Packard Motor Car Company was founded by James Ward Packard with two partners in the Northeastern Ohio city of Warren, where 400 Packard automobiles were built at factory from 1899 to 1903.  The latter year Packard moved operations to Detroit. Until 1903 all Packards had a single-cylinder engine.  The company was innovative, inventing the modern steering wheel and, years later, the first production of 12-cylinder engines. Shown here is a ”Twin Six" model series of 12-cylinder car along with familiar Packard slogan, “Ask the Man Who Owns One.”


Trucks, because of their need to haul heavy loads, were longer in development than motorcars.   The first Chevrolet truck available for purchase was the 1918 Chevy Model 490, a year after Ford introduced its first truck, the 1917 Ford Model TT.  Considered a light delivery vehicle with a half-ton rating, the Chevy 1918 Series 490 was sold as a chassis only, meaning the truck cab and body had to be installed by the customer. Shown on the weight here and sold alongside the light-duty truck was the 1918 Chevrolet Model T, a one-ton rated truck. Described as Chevrolet’s first purpose-built truck, the 1918 Chevrolet One-Ton had a 224-cubic inch OHV 4-cylinder engine with 36 horsepower.

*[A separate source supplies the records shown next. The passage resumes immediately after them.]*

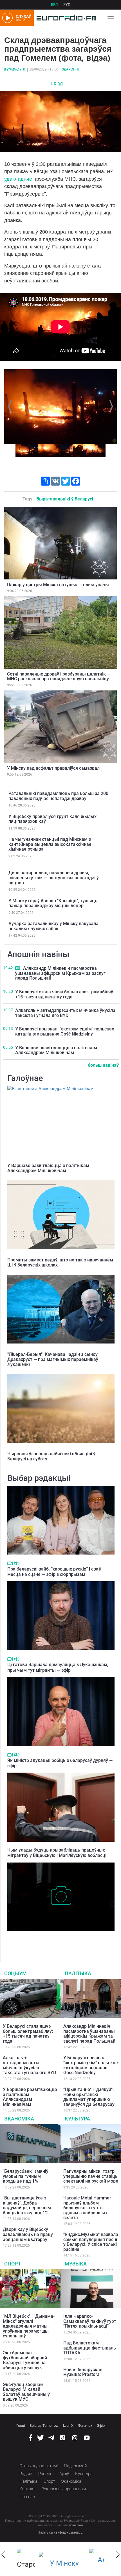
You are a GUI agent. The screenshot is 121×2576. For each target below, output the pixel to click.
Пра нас (27, 2496)
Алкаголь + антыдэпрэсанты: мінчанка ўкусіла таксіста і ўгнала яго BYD (65, 1013)
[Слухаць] (16, 1563)
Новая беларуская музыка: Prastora (82, 2372)
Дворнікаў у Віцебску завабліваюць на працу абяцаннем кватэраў (28, 2234)
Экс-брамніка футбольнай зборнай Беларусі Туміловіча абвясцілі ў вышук (25, 2360)
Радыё (25, 2473)
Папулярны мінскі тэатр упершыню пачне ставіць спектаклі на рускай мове (90, 2176)
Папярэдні (10, 406)
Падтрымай (75, 2465)
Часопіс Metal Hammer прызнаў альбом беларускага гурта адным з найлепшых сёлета (87, 2207)
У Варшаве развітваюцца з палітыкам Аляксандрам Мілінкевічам (56, 1050)
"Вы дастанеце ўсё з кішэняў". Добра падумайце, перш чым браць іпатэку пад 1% (27, 2205)
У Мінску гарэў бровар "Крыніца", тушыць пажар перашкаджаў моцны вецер (52, 903)
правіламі (76, 2525)
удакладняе (18, 179)
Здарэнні (70, 69)
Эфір (101, 2425)
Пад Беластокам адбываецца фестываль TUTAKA (89, 2347)
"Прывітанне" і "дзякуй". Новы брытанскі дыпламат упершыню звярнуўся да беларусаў (89, 2097)
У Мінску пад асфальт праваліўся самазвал (53, 768)
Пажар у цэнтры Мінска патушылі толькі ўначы (58, 584)
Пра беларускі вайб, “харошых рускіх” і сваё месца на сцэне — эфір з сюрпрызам (54, 1571)
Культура (77, 2119)
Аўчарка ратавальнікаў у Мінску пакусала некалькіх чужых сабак (53, 926)
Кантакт (27, 2488)
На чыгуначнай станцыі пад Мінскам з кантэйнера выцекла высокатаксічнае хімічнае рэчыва (49, 844)
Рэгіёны (45, 2473)
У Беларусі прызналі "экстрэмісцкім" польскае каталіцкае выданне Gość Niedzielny (64, 1031)
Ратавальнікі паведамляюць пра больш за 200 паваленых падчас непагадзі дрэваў (58, 796)
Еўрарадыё (14, 70)
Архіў (64, 2473)
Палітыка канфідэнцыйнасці (60, 2532)
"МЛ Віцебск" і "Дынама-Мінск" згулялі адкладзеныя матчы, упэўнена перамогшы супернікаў (29, 2326)
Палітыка (78, 1973)
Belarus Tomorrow (44, 2425)
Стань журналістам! (38, 2465)
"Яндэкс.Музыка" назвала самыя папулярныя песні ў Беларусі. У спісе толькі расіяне (90, 2242)
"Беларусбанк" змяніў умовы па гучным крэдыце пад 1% (25, 2176)
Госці (20, 2425)
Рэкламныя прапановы (63, 2488)
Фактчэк (85, 2425)
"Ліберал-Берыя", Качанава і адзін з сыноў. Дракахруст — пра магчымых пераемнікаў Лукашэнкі (52, 1359)
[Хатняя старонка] (65, 18)
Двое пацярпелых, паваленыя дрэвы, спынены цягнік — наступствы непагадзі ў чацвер (53, 877)
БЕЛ (54, 4)
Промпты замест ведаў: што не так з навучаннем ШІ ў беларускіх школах (60, 1262)
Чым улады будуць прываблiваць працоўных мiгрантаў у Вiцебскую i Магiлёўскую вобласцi (56, 1852)
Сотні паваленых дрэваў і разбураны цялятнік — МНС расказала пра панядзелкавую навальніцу (58, 676)
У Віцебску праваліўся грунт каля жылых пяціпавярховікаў (52, 819)
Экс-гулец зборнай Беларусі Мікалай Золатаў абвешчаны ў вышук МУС (26, 2392)
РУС (66, 4)
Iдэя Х (68, 2425)
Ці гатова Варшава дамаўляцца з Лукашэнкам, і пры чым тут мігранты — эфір (59, 1667)
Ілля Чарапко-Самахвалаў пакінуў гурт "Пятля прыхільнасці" (89, 2321)
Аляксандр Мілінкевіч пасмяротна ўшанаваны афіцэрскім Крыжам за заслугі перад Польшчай (61, 973)
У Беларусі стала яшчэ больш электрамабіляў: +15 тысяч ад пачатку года (64, 994)
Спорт (12, 2264)
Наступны (110, 406)
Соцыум (15, 1973)
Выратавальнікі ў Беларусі (64, 499)
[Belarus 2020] (62, 2559)
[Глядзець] (53, 83)
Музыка (76, 2264)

Arthur Holmes, formerly an engineer for the Franklin Automobile, struck out on his own to organize the Holmes Automobile Company in 1917 in Canton, Ohio.  About 500 cars annually rolled off its assembly line in a range of open and closed models.  As shown here, the sedan also could be used in the funeral and ambulance trade.  The Holmes 6-cylinder engine was the first production engine to use three valves per cylinder.  Holmes planned to produce a lower-cost 4-cylinder car, but financial difficulties halted production in 1922 and the firm went out of business in May 1923.



The Dort Motor Car Co., named after co-owner, J. Dallas Dort, built automobiles in Flint, Michigan, from 1915 to 1924.  Almost immediately successful, the company sold 9,000 cars in its first year.  Compared to Fords, Dort models were fairly expensive but by 1920 had climbed to the country’s 13th largest automobile producer.  Having invested in a large new plant in Flint right after World War I, Dort was caught in an economic downturn, began bleeding cash, cut staff and expenses, and by 1923 forced into bankruptcy.  J. Dallas Dort died the following year.

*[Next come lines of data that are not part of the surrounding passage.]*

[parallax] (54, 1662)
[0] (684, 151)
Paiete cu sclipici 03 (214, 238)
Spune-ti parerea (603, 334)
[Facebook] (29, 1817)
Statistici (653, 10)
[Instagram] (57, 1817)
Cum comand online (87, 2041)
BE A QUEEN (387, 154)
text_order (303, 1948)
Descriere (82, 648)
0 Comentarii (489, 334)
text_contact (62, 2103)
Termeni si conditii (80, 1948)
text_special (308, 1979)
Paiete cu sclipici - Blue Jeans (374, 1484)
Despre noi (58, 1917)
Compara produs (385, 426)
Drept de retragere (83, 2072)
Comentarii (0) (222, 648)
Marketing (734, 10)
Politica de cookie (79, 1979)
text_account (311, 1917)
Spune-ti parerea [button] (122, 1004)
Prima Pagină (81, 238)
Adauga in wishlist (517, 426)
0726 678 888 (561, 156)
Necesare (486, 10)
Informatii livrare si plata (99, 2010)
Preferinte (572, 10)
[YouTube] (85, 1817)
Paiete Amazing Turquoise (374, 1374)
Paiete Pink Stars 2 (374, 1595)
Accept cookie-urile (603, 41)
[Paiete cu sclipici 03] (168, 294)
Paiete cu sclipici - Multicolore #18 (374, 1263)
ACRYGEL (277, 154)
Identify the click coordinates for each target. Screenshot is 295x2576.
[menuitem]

The Ford Model A was Henry’s second big success in the automotive industry.  Popular in my younger days among the hotrod set, the automobile was unveiled in December 1927, replacing the venerable Model T. (There also had been a very early “A” model.) Rather than all black like its predecessor, it came in multiple colors.  Again the price was right:  The Tudor sold for an accessible $500 and top price was $1,200 for the fancier Ford Town Car with a dual cowl.  By mid-1929 the Model A had sold three million cars. When production ended in March 1932 almost five million were on American roads.

Of the ten vehicles featured here four manufacturers — Marvel, Dort, Cole and Holmes — were soon out of business.  Nash and Packard survived into my youth and Ford and Chevrolet, though batter by economic winds over time, still survive.  So do the paperweights issued to advertise and memorialize each of them.  Material abounds on every automobile make and model, even the short lived.  A wealth of information awaits the collector with a historical interest regardless of the size of the shoebox.

Note:  The information for this post principally came from Internet sources, particularly Wikipedia.